__Приведенный текст__
++++++

С. О. — Понимаю. Могу я позволить себе теперь одно собственное воспоминание? Извините меня за это, но оно имеет отношение к предмету нашей беседы. В 1942 году в Рио-дет Канейро полковник де Базиль, руководивший там балетной антрепризой (в связи с этим он скупил все декорации Дягилева):, поставил на сцене «Блудного сына» Прокофьева в декорациях Жоржа Руо. И полковник мне сообщил по секрету что Прокофьев не только не одобрял этот спектакль, но был от него в ужасе. Это наводит меня на мысль спросить Вас, любил ли Прокофьев, подобно Вам, подобно большинству композиторов, таким, например, как Стравинский, как Жорж Орик, как Анри Соге, любил ли он живопись?

Ф. П. — Нет. Это совершенно точно, это так же точно, как то, что Прокофьев ненавидел декорации Руо. Он хотел бы для «Блудного сына» чего-то более русского ... понимаете ... ему больше нравились Гончарова и Ларионов, которые оформили «Шута». И ... как бы это сказать .., палестинская сторона декораций Руо, может быть, даже немного в стиле «Сумерек над Босфором»... Эти декорации с их охряными и желтыми пятнами, и эта луна на небе ... Ему это не нравилось. В живописи его, разумеется, интересовала живопись Пикассо, но, вот, например, его очень хороший портрет, который написал Матисс — мы все общались, и поэтому было естественно, что Матисс написал его портрет, как Пикассо написал мой; так вот, мне кажется, он был очень доволен этим портретом и находил его отличным, но я не думаю, чтобы он испытывал большую склонность к живописи Матисса и стилю Матисса. Повторяю Вам еще раз: только музыка, ЕГО МУЗЫКА!

С. О. — А в области музыки был ли он в курсе современных исканий? Я имею в виду Шёнберга, Веберна, Альбана Берга. Ведь он не мог не знать о существовании Венской школы.

Ф. П. — Нет, нет. Разумеется, он знал эту музыку, он знал всякую музыку. Он проявлял к ней любопытство, но только мимоходом, окидывая ее беглым взглядом. Все, что делала Венская школа в то время, не имело никакого отношения к тому, что делал он. Ему это было любопытно, но не более,..

С. О. — Это не интересовало его?

Ф. П. — Скорее любопытно, чем интересно, именно так, Вы понимаете, что я хочу сказать. Например, «Воццек», который наряду с «Пеллеасом» является, быть может, шедевром музыкального театра нашего века, так вот, «Воццек», которого он, несомненно, слышал ...

С. О. — Я собирался спросить Вас об этом.

Ф. П. — «Воццек» был впервые поставлен в 1925 году. В это самое время Прокофьев совершал концертное турне по Германии.

С. О. — Следовательно, он не мог не знать «Воццека».

Ф. П. — Он слышал «Воццека», он, несомненно, видел его. «Воццек» его заинтересовал, но не тронул ... Заинтересовал потому, что такой музыкант, как Прокофьев, не может не заинтересоваться технической стороной ... этой необыкновенной техникой оркестровки ... Но все же — кто его интересовал больше других, так это Стравинский. Он сам был по преимуществу тонален, и музыка Великого Игоря в то время, несмотря на все гармонические дерзости, была еще совершенно тональна, поэтому, в сущности, до известной степени оба говорили на одном и том же языке, несмотря на то, что музыка одного из них была антиподом музыки другого ...

++++++

__Выдержка из данных__
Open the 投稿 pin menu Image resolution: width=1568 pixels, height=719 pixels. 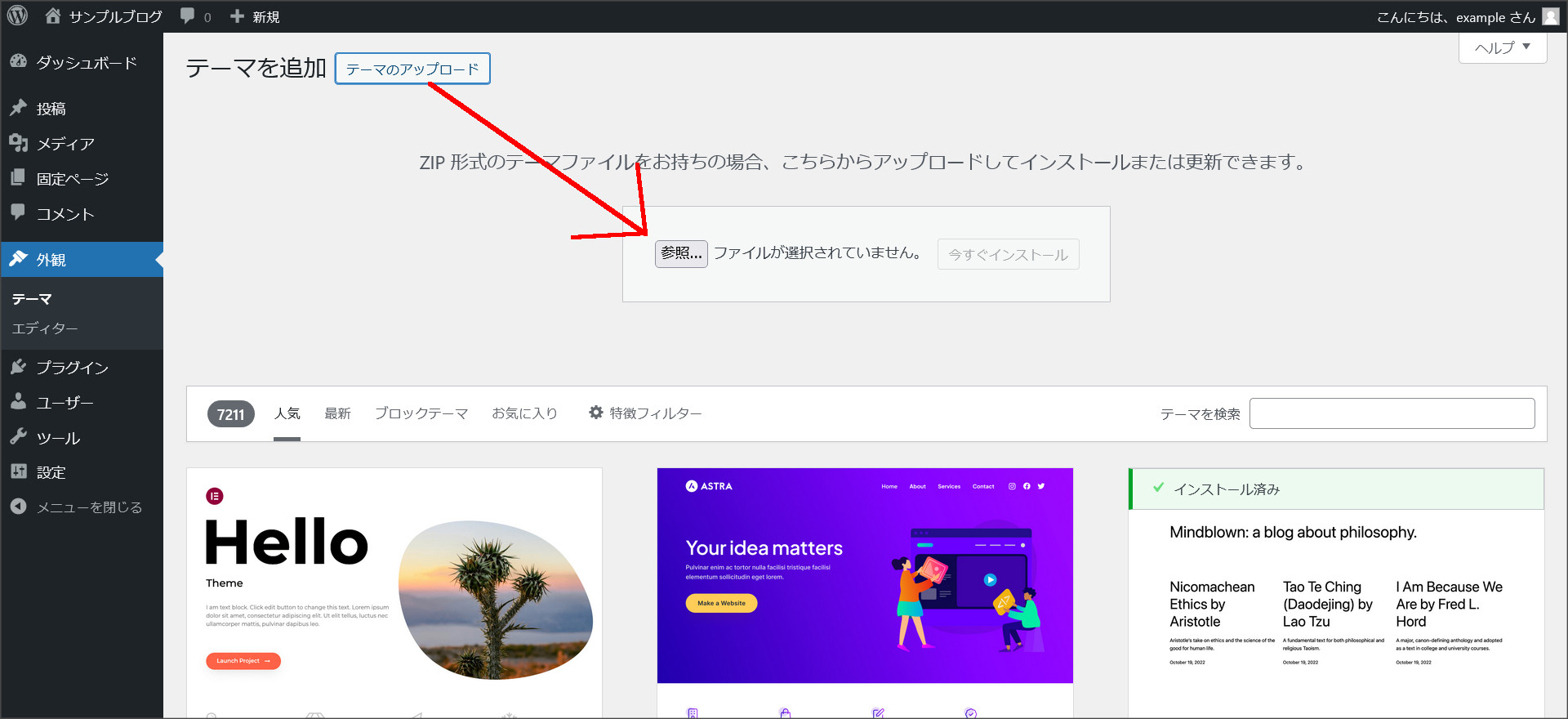tap(51, 109)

++++++

__Короткое упражнение A__
Согласуются ли с беседой о Прокофьеве следующие утверждения? Для каждого ответьте «да» или «нет» и приведите решающие слова беседы в точной цитате.
(i) Прокофьев одобрял постановку «Блудного сына» в декорациях Руо.
(ii) «Воццек» был впервые поставлен в 1925 году.
(iii) Портрет Прокофьева написал Пикассо.
__Короткое упражнение B__
Ответьте на вопросы по беседе о Прокофьеве:
(i) Кто оформил «Шута»?
(ii) Чем занимался Прокофьев в то время, когда «Воццек» был впервые поставлен?
(iii) Кто, по словам Ф. П., интересовал Прокофьева больше других?
__Короткое упражнение C__
Подхватите беседу о Прокофьеве и продолжите ее после последней реплики.

__Ответ к заданию A__
(i) Нет: «Прокофьев не только не одобрял этот спектакль, но был от него в ужасе».
(ii) Да: «„Воццек“ был впервые поставлен в 1925 году».
(iii) Нет: «его очень хороший портрет, который написал Матисс».

__Ответ к заданию B__
(i) Гончарова и Ларионов.
(ii) Он совершал концертное турне по Германии.
(iii) Стравинский.

__Ответ к заданию C__
С. О. — А какого мнения был Сергей Прокофьев о музыке Франсиса Пуленка?

Ф. П. — Плохого, плохого, но мне это было безразлично. В 1923 году — плохого, говорю Вам. Позднее его мнение изменилось. Был один случай, который меня тронул. Однажды на улице ко мне подошла некая русская дама, очень постаревшая к этому времени (это была дама, которая играла в бридж с нами, Алехиным и Жаком Феврье). Я заговорил с ней о Прокофьеве, который в тот момент был в России, и она мне сообщила, что однажды Прокофьев сказал ей: «Знаете, я ошибался. Пуленк настоящий музыкант» ... Это меня утешило, если считать, что я был огорчен ранее. Нет, нет, нет, наши отношения строились иначе: бридж, рояль и дружба. Например, он приезжал на уик-энд в деревню в Пуазе; я помню (это было в июне 1932 года, перед его отъездом в Америку) его последний уик-энд в моем доме. Он привез огромных размеров банку паюсной икры. Был Соге, был Орик, все свои, музыканты, и для меня это, несомненно, волнующее воспоминание, потому что, понимаете, наше общение доставляло радость.

С. О. — Ваша экономка в Нуазе рассказывала мне об этой встрече. Она сказала: «Я никогда не понимала, как можно любить эту штуку, такую дорогую и такую невкусную!»

Ф. П.— Она не любила икру?

С. О. — Не любила.

Ф. П. — Бог свидетель, до чего же велика была эта банка. Там хватало икры не только для стола, но и для кухни!

С О. — Поговорим теперь о пианисте ... потому что независимо от карьеры композитора Прокофьев выступал как виртуоз в Европе, в Америке и в России. Поскольку Вы превосходно знали его безупречную технику, как Вы могли бы охарактеризовать игру Прокофьева?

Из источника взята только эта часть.